[llvm-branch-commits] [llvm] [LoongArch] Use xvperm.w for cross-lane access within a single vector (PR #151634)
via llvm-branch-commits
llvm-branch-commits at lists.llvm.org
Sat Aug 9 04:13:38 PDT 2025
https://github.com/zhaoqi5 updated https://github.com/llvm/llvm-project/pull/151634
>From f759464ee797830c998d66d1076d98933336c5a1 Mon Sep 17 00:00:00 2001
From: Qi Zhao <zhaoqi01 at loongson.cn>
Date: Fri, 1 Aug 2025 11:30:19 +0800
Subject: [PATCH 1/2] [LoongArch] Use xvperm.w for cross-lane access within a
single vector
---
.../LoongArch/LoongArchISelLowering.cpp | 44 +++++++++++++++++++
.../lasx/shuffle-as-permute-and-shuffle.ll | 18 ++------
2 files changed, 48 insertions(+), 14 deletions(-)
diff --git a/llvm/lib/Target/LoongArch/LoongArchISelLowering.cpp b/llvm/lib/Target/LoongArch/LoongArchISelLowering.cpp
index 597650c8229a7..6aa848ca7bd07 100644
--- a/llvm/lib/Target/LoongArch/LoongArchISelLowering.cpp
+++ b/llvm/lib/Target/LoongArch/LoongArchISelLowering.cpp
@@ -1832,6 +1832,48 @@ static SDValue lowerVECTOR_SHUFFLE_XVSHUF4I(const SDLoc &DL, ArrayRef<int> Mask,
return lowerVECTOR_SHUFFLE_VSHUF4I(DL, Mask, VT, V1, V2, DAG);
}
+/// Lower VECTOR_SHUFFLE into XVPERM (if possible).

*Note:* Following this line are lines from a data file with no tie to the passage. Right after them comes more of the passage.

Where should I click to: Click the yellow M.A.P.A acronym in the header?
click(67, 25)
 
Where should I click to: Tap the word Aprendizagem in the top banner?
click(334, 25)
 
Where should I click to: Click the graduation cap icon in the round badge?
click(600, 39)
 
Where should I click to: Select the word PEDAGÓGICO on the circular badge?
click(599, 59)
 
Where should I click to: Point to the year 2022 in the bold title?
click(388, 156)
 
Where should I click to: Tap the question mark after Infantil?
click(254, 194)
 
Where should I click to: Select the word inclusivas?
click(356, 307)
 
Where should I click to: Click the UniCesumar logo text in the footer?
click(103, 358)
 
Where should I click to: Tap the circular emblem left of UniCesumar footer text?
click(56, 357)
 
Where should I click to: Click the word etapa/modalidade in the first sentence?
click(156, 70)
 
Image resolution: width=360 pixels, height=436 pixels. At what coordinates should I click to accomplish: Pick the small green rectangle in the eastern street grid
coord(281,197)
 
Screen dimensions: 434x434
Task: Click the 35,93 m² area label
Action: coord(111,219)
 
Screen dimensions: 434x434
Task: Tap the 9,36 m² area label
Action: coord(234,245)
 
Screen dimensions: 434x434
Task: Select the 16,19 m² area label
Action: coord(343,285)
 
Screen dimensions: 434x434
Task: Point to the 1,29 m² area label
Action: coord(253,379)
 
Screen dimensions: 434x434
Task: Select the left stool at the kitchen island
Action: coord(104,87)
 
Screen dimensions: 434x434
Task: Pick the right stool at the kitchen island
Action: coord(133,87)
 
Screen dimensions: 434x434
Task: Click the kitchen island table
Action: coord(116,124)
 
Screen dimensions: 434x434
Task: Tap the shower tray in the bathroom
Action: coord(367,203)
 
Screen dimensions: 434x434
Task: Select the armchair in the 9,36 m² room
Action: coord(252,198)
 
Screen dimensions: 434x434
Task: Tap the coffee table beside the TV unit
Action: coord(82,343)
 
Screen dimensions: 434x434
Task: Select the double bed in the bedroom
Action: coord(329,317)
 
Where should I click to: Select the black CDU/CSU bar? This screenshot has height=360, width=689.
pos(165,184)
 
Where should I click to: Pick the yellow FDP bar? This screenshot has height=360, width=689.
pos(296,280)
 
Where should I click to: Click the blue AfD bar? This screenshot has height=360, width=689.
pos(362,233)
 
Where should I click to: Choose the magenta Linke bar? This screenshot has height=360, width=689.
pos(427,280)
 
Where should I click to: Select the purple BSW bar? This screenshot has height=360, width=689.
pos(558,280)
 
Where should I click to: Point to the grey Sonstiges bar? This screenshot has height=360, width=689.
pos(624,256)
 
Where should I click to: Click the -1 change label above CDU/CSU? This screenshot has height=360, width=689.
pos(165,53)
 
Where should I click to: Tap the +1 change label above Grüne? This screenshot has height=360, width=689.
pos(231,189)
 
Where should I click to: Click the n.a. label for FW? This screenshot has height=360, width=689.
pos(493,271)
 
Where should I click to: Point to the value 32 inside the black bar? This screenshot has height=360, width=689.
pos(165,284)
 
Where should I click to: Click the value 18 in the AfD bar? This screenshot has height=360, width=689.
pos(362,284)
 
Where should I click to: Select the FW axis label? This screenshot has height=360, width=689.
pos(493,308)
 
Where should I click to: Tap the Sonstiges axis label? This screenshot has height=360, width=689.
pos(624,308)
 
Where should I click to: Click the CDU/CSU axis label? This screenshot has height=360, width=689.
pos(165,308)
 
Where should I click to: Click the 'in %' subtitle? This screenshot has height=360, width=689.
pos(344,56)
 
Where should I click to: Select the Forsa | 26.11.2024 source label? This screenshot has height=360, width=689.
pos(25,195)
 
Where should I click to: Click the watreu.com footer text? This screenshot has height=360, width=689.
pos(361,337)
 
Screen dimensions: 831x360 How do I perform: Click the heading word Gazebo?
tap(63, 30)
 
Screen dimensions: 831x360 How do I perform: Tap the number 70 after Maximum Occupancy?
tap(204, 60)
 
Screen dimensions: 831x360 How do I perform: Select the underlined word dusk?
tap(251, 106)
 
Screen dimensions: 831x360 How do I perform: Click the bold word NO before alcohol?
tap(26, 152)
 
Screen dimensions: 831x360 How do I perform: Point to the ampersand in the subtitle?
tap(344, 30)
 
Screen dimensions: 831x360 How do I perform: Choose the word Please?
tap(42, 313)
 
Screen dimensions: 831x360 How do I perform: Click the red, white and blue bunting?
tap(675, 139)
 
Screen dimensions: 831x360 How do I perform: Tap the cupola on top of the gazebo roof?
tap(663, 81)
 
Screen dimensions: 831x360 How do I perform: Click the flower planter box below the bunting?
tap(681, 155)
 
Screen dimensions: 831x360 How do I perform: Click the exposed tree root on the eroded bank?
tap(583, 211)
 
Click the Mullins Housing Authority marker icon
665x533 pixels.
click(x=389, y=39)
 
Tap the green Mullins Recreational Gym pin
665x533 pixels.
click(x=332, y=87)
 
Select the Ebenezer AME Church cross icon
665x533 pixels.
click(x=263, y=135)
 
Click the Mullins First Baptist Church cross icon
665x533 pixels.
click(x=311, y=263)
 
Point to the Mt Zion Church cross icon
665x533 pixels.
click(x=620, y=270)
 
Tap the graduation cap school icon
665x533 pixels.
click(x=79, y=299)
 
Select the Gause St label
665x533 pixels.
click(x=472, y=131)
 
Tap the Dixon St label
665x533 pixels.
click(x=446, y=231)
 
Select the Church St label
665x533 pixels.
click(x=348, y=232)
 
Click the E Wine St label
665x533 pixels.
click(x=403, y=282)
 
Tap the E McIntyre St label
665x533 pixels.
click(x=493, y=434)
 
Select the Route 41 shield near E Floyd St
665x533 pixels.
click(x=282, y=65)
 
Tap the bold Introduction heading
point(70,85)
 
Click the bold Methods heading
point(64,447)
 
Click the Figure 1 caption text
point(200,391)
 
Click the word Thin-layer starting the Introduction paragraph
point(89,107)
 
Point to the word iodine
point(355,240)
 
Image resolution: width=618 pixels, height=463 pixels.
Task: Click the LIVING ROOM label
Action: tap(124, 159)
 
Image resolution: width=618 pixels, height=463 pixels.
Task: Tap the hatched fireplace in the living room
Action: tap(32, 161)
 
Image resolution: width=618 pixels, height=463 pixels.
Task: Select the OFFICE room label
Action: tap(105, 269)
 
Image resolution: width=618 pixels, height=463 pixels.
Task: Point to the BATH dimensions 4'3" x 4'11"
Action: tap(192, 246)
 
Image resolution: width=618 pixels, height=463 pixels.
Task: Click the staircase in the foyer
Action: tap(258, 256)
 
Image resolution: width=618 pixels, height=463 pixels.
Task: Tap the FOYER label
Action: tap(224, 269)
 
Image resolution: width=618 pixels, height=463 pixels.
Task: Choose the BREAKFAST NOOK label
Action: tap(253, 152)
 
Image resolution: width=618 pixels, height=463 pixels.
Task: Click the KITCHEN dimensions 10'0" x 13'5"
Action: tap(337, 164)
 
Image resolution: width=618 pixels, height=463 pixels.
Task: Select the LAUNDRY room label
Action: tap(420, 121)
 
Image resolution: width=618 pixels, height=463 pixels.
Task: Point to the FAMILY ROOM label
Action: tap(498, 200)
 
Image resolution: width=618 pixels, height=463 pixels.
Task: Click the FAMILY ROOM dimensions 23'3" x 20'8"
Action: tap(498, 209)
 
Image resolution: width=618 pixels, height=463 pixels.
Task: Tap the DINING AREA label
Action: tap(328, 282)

+static SDValue lowerVECTOR_SHUFFLE_XVPERM(const SDLoc &DL, ArrayRef<int> Mask,
+ MVT VT, SDValue V1, SDValue V2,
+ SelectionDAG &DAG) {
+ // LoongArch LASX only have XVPERM_W.
+ if (Mask.size() != 8 || (VT != MVT::v8i32 && VT != MVT::v8f32))
+ return SDValue();
+
+ unsigned NumElts = VT.getVectorNumElements();
+ unsigned HalfSize = NumElts / 2;
+ bool FrontLo = true, FrontHi = true;
+ bool BackLo = true, BackHi = true;
+
+ auto inRange = [](int val, int low, int high) {
+ return (val == -1) || (val >= low && val < high);
+ };
+
+ for (unsigned i = 0; i < HalfSize; ++i) {
+ int Fronti = Mask[i];
+ int Backi = Mask[i + HalfSize];
+
+ FrontLo &= inRange(Fronti, 0, HalfSize);
+ FrontHi &= inRange(Fronti, HalfSize, NumElts);
+ BackLo &= inRange(Backi, 0, HalfSize);
+ BackHi &= inRange(Backi, HalfSize, NumElts);
+ }
+
+ // If both the lower and upper 128-bit parts access only one half of the
+ // vector (either lower or upper), avoid using xvperm.w. The latency of
+ // xvperm.w(3) is higher than using xvshuf(1) and xvori(1).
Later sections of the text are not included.